● **What the exercise asks**
Give a verbatim copy of the lines below, minus the pictures.

***

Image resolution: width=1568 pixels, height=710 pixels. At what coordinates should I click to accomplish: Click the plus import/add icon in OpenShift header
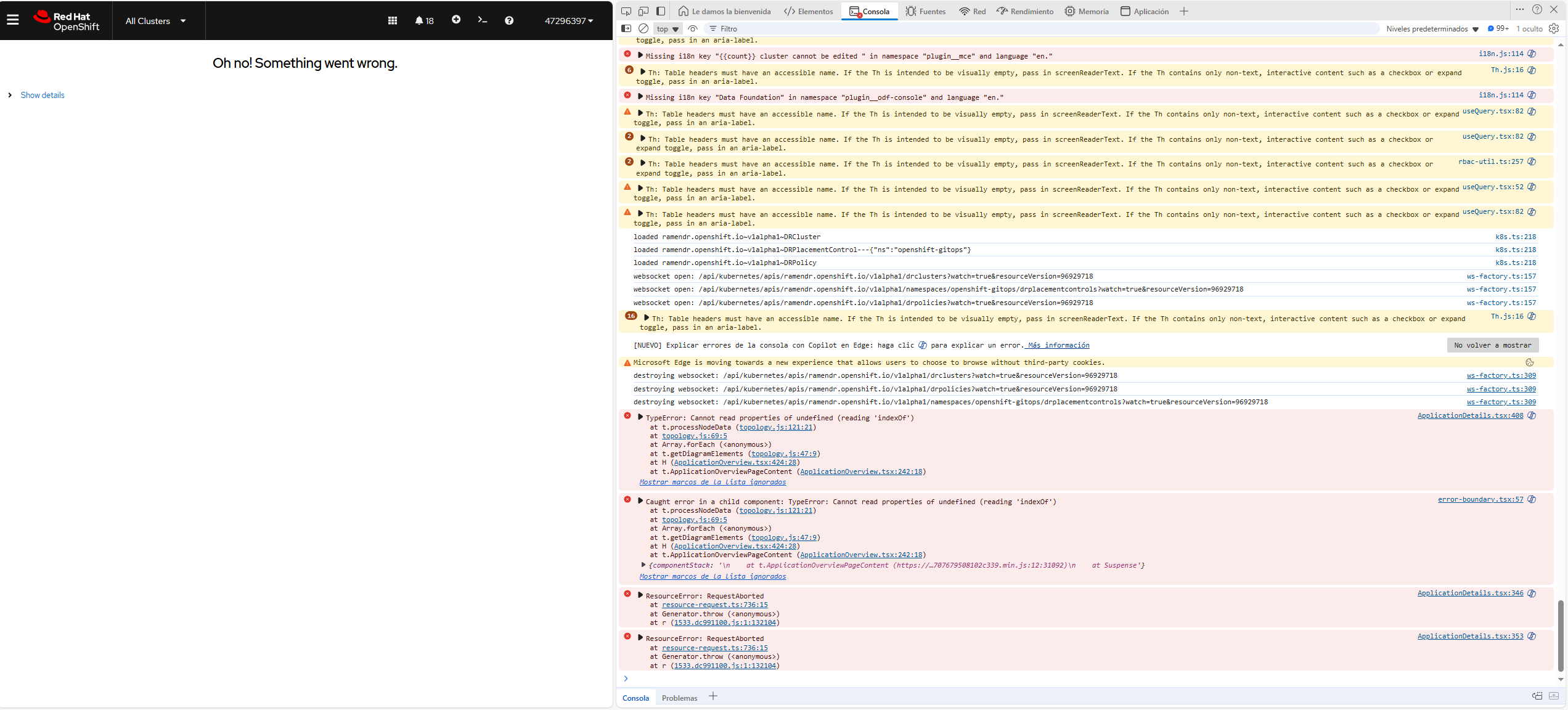click(456, 20)
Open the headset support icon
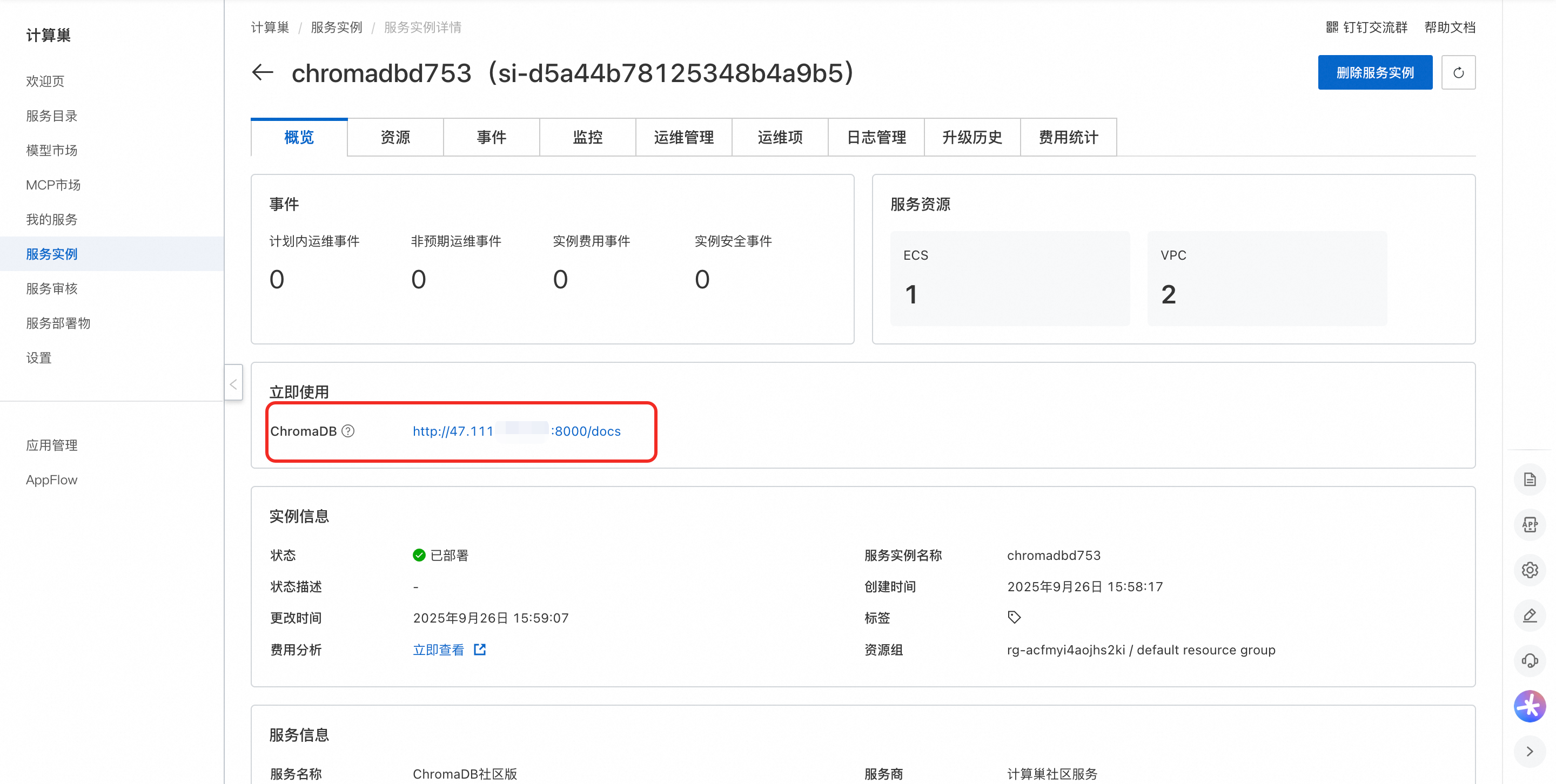Image resolution: width=1556 pixels, height=784 pixels. (x=1529, y=660)
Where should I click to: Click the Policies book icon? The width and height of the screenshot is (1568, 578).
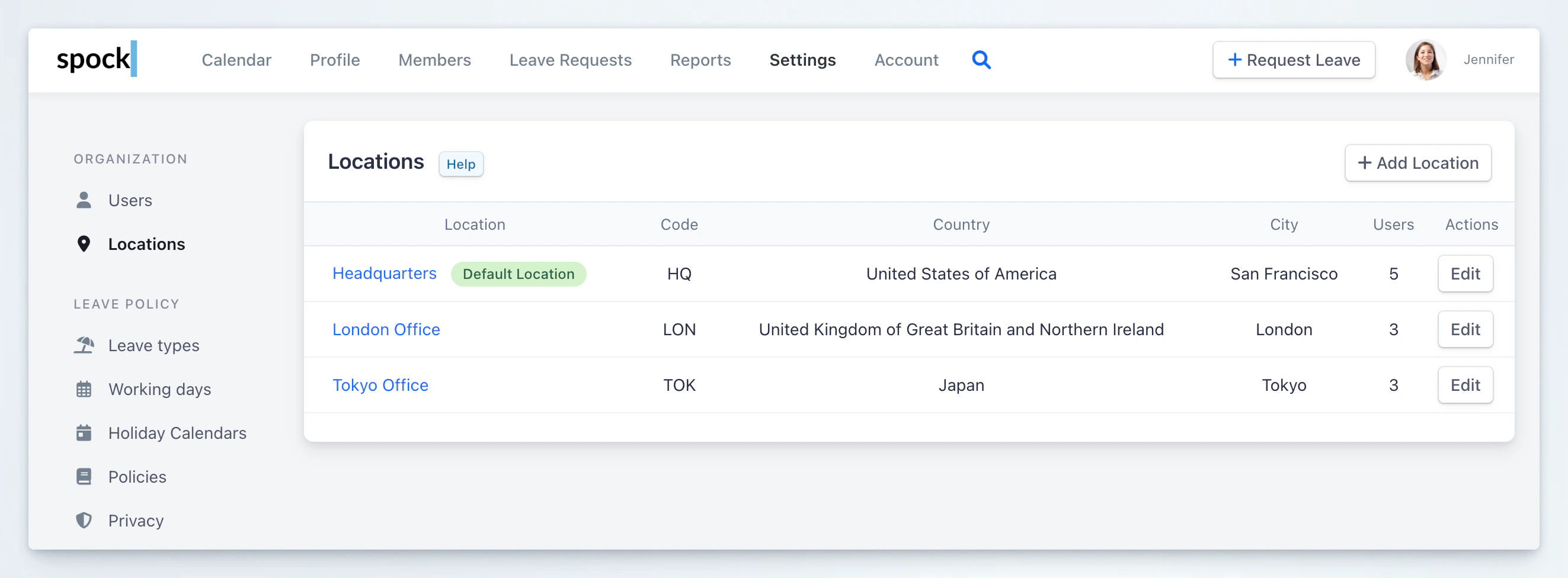coord(84,476)
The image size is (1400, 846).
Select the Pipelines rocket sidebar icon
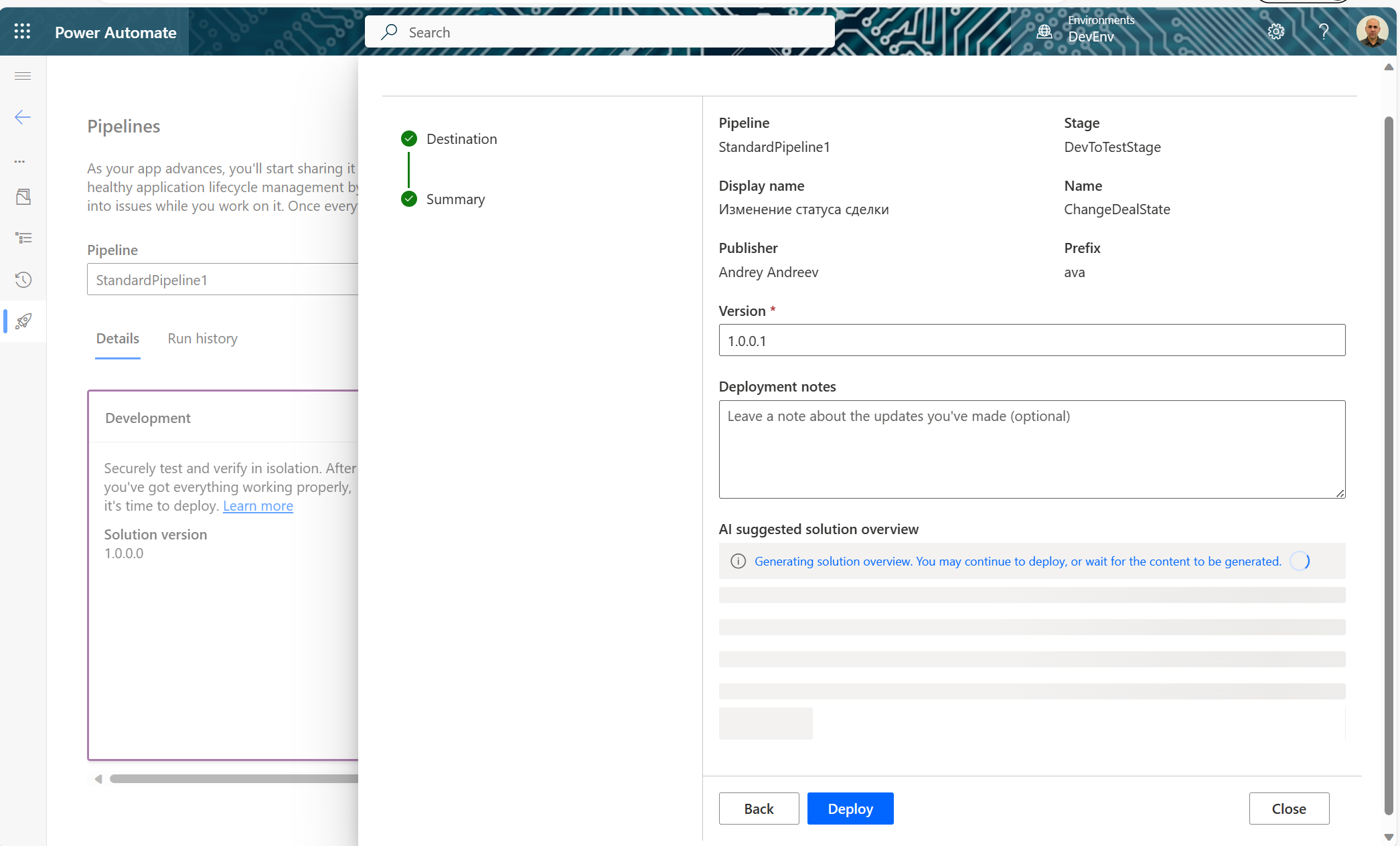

***

● **Answer to the problem**
Image resolution: width=1568 pixels, height=710 pixels. At what coordinates should I click to accomplish: Click the plus import/add icon in OpenShift header
click(456, 20)
Open the headset support icon
Image resolution: width=1556 pixels, height=784 pixels. (x=1529, y=660)
Where should I click to: Click the Policies book icon? The width and height of the screenshot is (1568, 578).
coord(84,476)
The image size is (1400, 846).
Select the Pipelines rocket sidebar icon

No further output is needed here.